The New Mexico Environment Department (NMED) issued an administrative compliance order to the Vision Mobile Home Park, LLC in Kirtland for its failure to properly manage and monitor sewage to protect groundwater and the health of residents.
The administrative compliance order requires the owner to come into compliance with water protection laws and take other steps to address the situation.
The owner of Vision Mobile Home Park, Marisela Ornelas, failed to comply with multiple monitoring and reporting requirements included in permits issued by NMED in 2012 and 2020. These permits allow for the disposal of up to 8,700 gallons per day of domestic wastewater into 11 septic tank leachfield systems at the mobile home park.
The permits also include requirements that protect groundwater from contamination by pollutants found in sewage, such as nitrate, which is toxic to human health if ingested at concentrations above the New Mexico groundwater standard.
Consistent failure by the owner to properly maintain the septic tank leachfield systems resulted in violations that present potential health risks to residents of the park, as well as those who live nearby and rely on groundwater as a drinking water source.
To protect groundwater and public health, the Environment Department required the owner to provide a plan to connect to a nearby municipal sewer system by June 7, 2020. To date, the owner has not submitted a plan.
“Compliance with discharge permits is a legal obligation this Department takes seriously,” NMED Cabinet Secretary James Kenney said. “The Environment Department will hold Vision Mobile Home Park accountable for endangering public health and its complete disregard of protecting groundwater.”
These enforcement actions come after significant and ongoing NMED efforts to assist the owner and obtain voluntary compliance, which were met with a lack of cooperation. The administrative compliance order issued by NMED includes a civil penalty of $265,050.

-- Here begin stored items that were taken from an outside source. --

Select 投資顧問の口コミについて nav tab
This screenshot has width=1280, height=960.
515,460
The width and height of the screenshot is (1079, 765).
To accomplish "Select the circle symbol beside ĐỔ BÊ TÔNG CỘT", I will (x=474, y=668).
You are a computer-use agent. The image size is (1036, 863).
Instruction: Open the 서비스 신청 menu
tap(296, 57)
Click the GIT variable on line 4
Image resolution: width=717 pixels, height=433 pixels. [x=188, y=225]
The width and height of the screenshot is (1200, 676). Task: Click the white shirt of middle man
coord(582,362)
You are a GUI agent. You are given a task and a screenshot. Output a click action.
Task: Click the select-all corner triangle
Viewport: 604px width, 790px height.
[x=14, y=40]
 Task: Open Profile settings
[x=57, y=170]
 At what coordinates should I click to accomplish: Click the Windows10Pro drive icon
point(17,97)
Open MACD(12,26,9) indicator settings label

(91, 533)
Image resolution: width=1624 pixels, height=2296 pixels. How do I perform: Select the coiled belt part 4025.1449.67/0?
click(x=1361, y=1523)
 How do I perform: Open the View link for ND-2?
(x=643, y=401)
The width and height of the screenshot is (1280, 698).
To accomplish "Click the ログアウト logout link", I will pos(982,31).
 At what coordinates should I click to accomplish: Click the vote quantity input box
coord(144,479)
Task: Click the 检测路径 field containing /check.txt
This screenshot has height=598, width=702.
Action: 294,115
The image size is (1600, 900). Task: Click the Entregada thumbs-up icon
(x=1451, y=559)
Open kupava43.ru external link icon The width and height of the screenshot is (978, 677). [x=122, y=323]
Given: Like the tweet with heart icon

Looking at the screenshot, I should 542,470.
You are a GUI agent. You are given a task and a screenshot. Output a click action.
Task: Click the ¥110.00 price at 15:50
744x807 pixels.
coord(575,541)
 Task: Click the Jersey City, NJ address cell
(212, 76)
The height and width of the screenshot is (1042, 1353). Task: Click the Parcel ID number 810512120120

Further, the administrative compliance order seeks compliance after years of new and ongoing violations, as well as the installation of groundwater monitoring wells to determine the extent of possible contamination. Civil penalties paid by the park owner will go to the state’s general fund, the primary state fund from which the ongoing expenses of state government are paid.
The park owner may appeal the administrative compliance order. If this occurs, NMED will vigorously defend its actions and continue to demand full compliance by the owner.